# installer VNC avec unix(mac os x)



## josefb (7 Juillet 2008)

bonjour à tous 

mon ancien iBook a rendu l'âme, son écran ne marche plus 
mais tout le reste est intact, j'arrive à m y connecter avec ssh 

je voulais savoir si il est possible d'installer une version de VNC avec ssh pour pouvoir prendre le contrôle graphique de mon iBook 

je crois que c'est claire 


Merci pr vos réponses


----------



## A l'aise Breizh (7 Juillet 2008)

Bonjour,
Hier j'ai eu besoin de prendre le contrôle de PC à PC et j'ai utilisé LogMeIn... Franchement ça marchait nickel!
J'ai trouvé une version pour Mac: https://secure.logmein.com/products/free/mac/
Donc alors la personne à aider (pas celle qui aide à priori) se créer un compte et installe le logiciel.

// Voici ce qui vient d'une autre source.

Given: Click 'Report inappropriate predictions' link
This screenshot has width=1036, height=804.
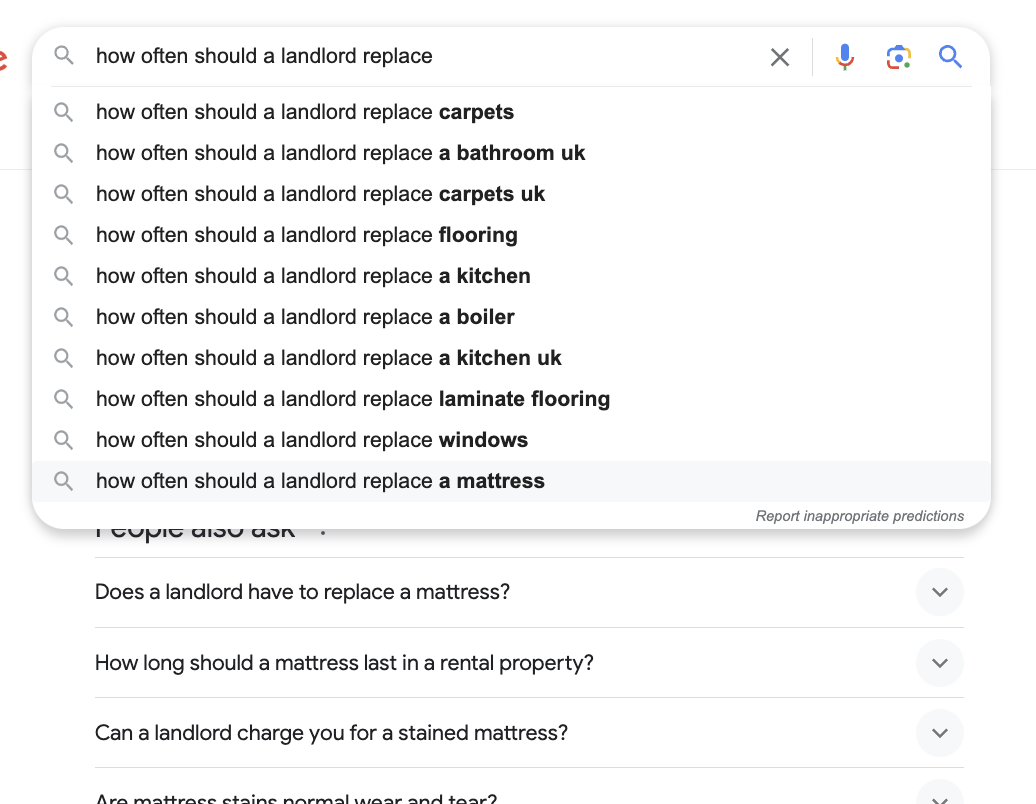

Ensuite elle le lance depuis les applications (Menu démarrer> tous les programmes  pour Windows). Dans la fenêtre qui se lance, il y a un truc pour inviter quelqu'un à prendre le controle de son ordinateur. Tu cliques, suit les 3 étapes demandées. Ca va envoyer un mail à la personne qui doit t'aider, et dans le mail y a un lien pour prendre le controle. Tu verras alors une confirmation pour que la personne prenne le controle et en théorie le tour est joué!
J'ai fait ça hier pour dépanner ma cousine et c'était vraiment pas mal. Il paraitrait que ça marche mieux que VNC... 
Je sais pas si je t'es été très utile mais si j'ai pu t'avancer un peu c'est déjà ça...
Enfin je sais pas si dans ton cas ça peut t'aider...
Et sortir le signal sur un écran externe ça peut pas le faire?
J'espère que je m'enfonce pas! lol.


----------



## tatouille (8 Juillet 2008)

josefb a dit:


> bonjour à tous
> 
> mon ancien iBook a rendu l'âme, son écran ne marche plus
> mais tout le reste est intact, j'arrive à m y connecter avec ssh
> ...




change la dalle, cherche sur ebay un pc pourri qui a la meme dalle, et si tu n sais pas il doit bien y avoir un macgeien dans ton quartier qui sait, tu peux t'en sortir pour moin de 90 euros, si c'est la carte, c'est plus chaud car etant integree, faut ouvrir pour auditer


----------



## p4bl0 (8 Juillet 2008)

```
$ port search vnc
```


----------